-- BEGIN ENTRIES PROVIDED --

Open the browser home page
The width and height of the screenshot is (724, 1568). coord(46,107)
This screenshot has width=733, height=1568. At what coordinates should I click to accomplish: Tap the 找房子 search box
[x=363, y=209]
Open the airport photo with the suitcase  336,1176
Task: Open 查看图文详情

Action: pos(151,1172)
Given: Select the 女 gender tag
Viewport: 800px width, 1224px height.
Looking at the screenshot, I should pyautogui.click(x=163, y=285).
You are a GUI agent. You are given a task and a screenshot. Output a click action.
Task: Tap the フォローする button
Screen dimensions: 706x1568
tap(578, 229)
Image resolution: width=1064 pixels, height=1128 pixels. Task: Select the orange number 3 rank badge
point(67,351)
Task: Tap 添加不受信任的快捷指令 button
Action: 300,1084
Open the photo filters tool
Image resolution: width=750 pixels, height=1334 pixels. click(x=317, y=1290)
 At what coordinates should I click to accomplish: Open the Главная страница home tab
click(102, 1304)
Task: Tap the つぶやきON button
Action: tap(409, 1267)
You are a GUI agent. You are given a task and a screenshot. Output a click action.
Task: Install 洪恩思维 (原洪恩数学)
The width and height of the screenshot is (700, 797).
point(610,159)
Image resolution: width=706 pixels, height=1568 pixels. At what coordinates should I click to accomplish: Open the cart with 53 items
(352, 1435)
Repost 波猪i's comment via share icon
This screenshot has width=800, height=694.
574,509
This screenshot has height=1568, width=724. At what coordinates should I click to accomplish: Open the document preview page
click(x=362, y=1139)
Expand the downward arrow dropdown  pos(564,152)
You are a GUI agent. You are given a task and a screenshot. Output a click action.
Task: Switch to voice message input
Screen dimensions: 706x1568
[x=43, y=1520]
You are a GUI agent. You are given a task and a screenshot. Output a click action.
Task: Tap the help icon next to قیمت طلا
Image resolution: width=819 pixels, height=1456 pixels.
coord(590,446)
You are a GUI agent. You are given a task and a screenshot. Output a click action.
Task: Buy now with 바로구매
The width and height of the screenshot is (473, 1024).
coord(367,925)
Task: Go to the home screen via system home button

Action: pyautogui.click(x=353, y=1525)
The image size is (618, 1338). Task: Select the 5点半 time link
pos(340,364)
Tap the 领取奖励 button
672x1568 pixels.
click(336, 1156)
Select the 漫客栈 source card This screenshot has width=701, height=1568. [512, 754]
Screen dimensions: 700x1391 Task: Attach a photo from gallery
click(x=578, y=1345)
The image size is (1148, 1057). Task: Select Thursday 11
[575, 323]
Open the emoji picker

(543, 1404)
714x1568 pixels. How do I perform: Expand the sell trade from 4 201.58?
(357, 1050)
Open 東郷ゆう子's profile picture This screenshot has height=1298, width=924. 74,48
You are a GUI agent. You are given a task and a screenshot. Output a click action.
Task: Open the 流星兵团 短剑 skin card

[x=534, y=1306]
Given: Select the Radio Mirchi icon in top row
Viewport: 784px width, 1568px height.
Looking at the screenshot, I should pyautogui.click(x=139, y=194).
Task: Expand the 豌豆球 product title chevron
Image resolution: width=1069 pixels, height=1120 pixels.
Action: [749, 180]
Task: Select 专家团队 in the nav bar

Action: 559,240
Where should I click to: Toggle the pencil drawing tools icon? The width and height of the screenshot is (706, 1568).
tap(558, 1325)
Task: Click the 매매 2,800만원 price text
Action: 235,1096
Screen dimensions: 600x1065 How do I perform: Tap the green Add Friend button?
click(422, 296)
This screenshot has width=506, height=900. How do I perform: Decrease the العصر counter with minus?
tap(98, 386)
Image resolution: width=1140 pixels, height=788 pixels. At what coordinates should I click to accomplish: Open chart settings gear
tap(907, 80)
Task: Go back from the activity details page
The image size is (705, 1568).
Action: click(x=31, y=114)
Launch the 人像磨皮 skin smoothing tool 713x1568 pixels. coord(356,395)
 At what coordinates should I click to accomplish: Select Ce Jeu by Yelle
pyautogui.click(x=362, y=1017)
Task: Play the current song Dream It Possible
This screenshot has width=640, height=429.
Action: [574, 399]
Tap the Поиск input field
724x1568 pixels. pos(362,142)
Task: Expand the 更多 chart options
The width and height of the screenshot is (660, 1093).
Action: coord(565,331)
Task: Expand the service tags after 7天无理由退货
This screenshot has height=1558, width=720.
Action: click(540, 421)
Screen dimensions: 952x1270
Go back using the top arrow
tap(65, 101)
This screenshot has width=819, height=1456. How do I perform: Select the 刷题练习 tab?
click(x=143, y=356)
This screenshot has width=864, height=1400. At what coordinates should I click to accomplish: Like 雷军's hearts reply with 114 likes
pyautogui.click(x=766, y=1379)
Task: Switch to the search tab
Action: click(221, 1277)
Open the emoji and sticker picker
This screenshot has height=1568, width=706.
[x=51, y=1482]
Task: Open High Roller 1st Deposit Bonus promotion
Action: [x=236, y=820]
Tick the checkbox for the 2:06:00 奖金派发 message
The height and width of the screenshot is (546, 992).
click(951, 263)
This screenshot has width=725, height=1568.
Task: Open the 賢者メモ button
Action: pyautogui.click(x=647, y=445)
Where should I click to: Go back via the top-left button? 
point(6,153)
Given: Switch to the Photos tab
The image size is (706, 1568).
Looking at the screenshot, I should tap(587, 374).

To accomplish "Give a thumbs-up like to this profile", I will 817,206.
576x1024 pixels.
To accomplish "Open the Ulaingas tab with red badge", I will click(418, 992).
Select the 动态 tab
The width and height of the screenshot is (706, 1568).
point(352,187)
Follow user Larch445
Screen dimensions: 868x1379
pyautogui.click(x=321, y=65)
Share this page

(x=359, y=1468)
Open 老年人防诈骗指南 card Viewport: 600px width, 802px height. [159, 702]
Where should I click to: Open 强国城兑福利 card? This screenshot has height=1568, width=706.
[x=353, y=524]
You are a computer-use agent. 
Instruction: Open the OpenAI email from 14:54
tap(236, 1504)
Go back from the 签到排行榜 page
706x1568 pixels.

-- END ENTRIES PROVIDED --

» THE PROBLEM: Can you return all of the rows above word for word, without changing anything?

» SOLUTION FOR THIS TASK:
Open the browser home page
The width and height of the screenshot is (724, 1568). coord(46,107)
This screenshot has width=733, height=1568. At what coordinates should I click to accomplish: Tap the 找房子 search box
[x=363, y=209]
Open the airport photo with the suitcase  336,1176
Task: Open 查看图文详情

Action: pos(151,1172)
Given: Select the 女 gender tag
Viewport: 800px width, 1224px height.
Looking at the screenshot, I should pyautogui.click(x=163, y=285).
You are a GUI agent. You are given a task and a screenshot. Output a click action.
Task: Tap the フォローする button
Screen dimensions: 706x1568
tap(578, 229)
Image resolution: width=1064 pixels, height=1128 pixels. Task: Select the orange number 3 rank badge
point(67,351)
Task: Tap 添加不受信任的快捷指令 button
Action: 300,1084
Open the photo filters tool
Image resolution: width=750 pixels, height=1334 pixels. click(x=317, y=1290)
 At what coordinates should I click to accomplish: Open the Главная страница home tab
click(102, 1304)
Task: Tap the つぶやきON button
Action: tap(409, 1267)
You are a GUI agent. You are given a task and a screenshot. Output a click action.
Task: Install 洪恩思维 (原洪恩数学)
The width and height of the screenshot is (700, 797).
point(610,159)
Image resolution: width=706 pixels, height=1568 pixels. At what coordinates should I click to accomplish: Open the cart with 53 items
(352, 1435)
Repost 波猪i's comment via share icon
This screenshot has width=800, height=694.
574,509
This screenshot has height=1568, width=724. At what coordinates should I click to accomplish: Open the document preview page
click(x=362, y=1139)
Expand the downward arrow dropdown  pos(564,152)
You are a GUI agent. You are given a task and a screenshot. Output a click action.
Task: Switch to voice message input
Screen dimensions: 706x1568
[x=43, y=1520]
You are a GUI agent. You are given a task and a screenshot. Output a click action.
Task: Tap the help icon next to قیمت طلا
Image resolution: width=819 pixels, height=1456 pixels.
coord(590,446)
You are a GUI agent. You are given a task and a screenshot. Output a click action.
Task: Buy now with 바로구매
The width and height of the screenshot is (473, 1024).
coord(367,925)
Task: Go to the home screen via system home button

Action: pyautogui.click(x=353, y=1525)
The image size is (618, 1338). Task: Select the 5点半 time link
pos(340,364)
Tap the 领取奖励 button
672x1568 pixels.
click(336, 1156)
Select the 漫客栈 source card This screenshot has width=701, height=1568. [512, 754]
Screen dimensions: 700x1391 Task: Attach a photo from gallery
click(x=578, y=1345)
The image size is (1148, 1057). Task: Select Thursday 11
[575, 323]
Open the emoji picker

(543, 1404)
714x1568 pixels. How do I perform: Expand the sell trade from 4 201.58?
(357, 1050)
Open 東郷ゆう子's profile picture This screenshot has height=1298, width=924. 74,48
You are a GUI agent. You are given a task and a screenshot. Output a click action.
Task: Open the 流星兵团 短剑 skin card

[x=534, y=1306]
Given: Select the Radio Mirchi icon in top row
Viewport: 784px width, 1568px height.
Looking at the screenshot, I should pyautogui.click(x=139, y=194).
Task: Expand the 豌豆球 product title chevron
Image resolution: width=1069 pixels, height=1120 pixels.
Action: [749, 180]
Task: Select 专家团队 in the nav bar

Action: 559,240
Where should I click to: Toggle the pencil drawing tools icon? The width and height of the screenshot is (706, 1568).
tap(558, 1325)
Task: Click the 매매 2,800만원 price text
Action: 235,1096
Screen dimensions: 600x1065 How do I perform: Tap the green Add Friend button?
click(422, 296)
This screenshot has width=506, height=900. How do I perform: Decrease the العصر counter with minus?
tap(98, 386)
Image resolution: width=1140 pixels, height=788 pixels. At what coordinates should I click to accomplish: Open chart settings gear
tap(907, 80)
Task: Go back from the activity details page
The image size is (705, 1568).
Action: click(x=31, y=114)
Launch the 人像磨皮 skin smoothing tool 713x1568 pixels. coord(356,395)
 At what coordinates should I click to accomplish: Select Ce Jeu by Yelle
pyautogui.click(x=362, y=1017)
Task: Play the current song Dream It Possible
This screenshot has width=640, height=429.
Action: [574, 399]
Tap the Поиск input field
724x1568 pixels. pos(362,142)
Task: Expand the 更多 chart options
The width and height of the screenshot is (660, 1093).
Action: coord(565,331)
Task: Expand the service tags after 7天无理由退货
This screenshot has height=1558, width=720.
Action: click(540, 421)
Screen dimensions: 952x1270
Go back using the top arrow
tap(65, 101)
This screenshot has width=819, height=1456. How do I perform: Select the 刷题练习 tab?
click(x=143, y=356)
This screenshot has width=864, height=1400. At what coordinates should I click to accomplish: Like 雷军's hearts reply with 114 likes
pyautogui.click(x=766, y=1379)
Task: Switch to the search tab
Action: click(221, 1277)
Open the emoji and sticker picker
This screenshot has height=1568, width=706.
[x=51, y=1482]
Task: Open High Roller 1st Deposit Bonus promotion
Action: [x=236, y=820]
Tick the checkbox for the 2:06:00 奖金派发 message
The height and width of the screenshot is (546, 992).
click(951, 263)
This screenshot has width=725, height=1568.
Task: Open the 賢者メモ button
Action: pyautogui.click(x=647, y=445)
Where should I click to: Go back via the top-left button? 
point(6,153)
Given: Switch to the Photos tab
The image size is (706, 1568).
Looking at the screenshot, I should tap(587, 374).

To accomplish "Give a thumbs-up like to this profile", I will 817,206.
576x1024 pixels.
To accomplish "Open the Ulaingas tab with red badge", I will click(418, 992).
Select the 动态 tab
The width and height of the screenshot is (706, 1568).
point(352,187)
Follow user Larch445
Screen dimensions: 868x1379
pyautogui.click(x=321, y=65)
Share this page

(x=359, y=1468)
Open 老年人防诈骗指南 card Viewport: 600px width, 802px height. [159, 702]
Where should I click to: Open 强国城兑福利 card? This screenshot has height=1568, width=706.
[x=353, y=524]
You are a computer-use agent. 
Instruction: Open the OpenAI email from 14:54
tap(236, 1504)
Go back from the 签到排行榜 page
706x1568 pixels.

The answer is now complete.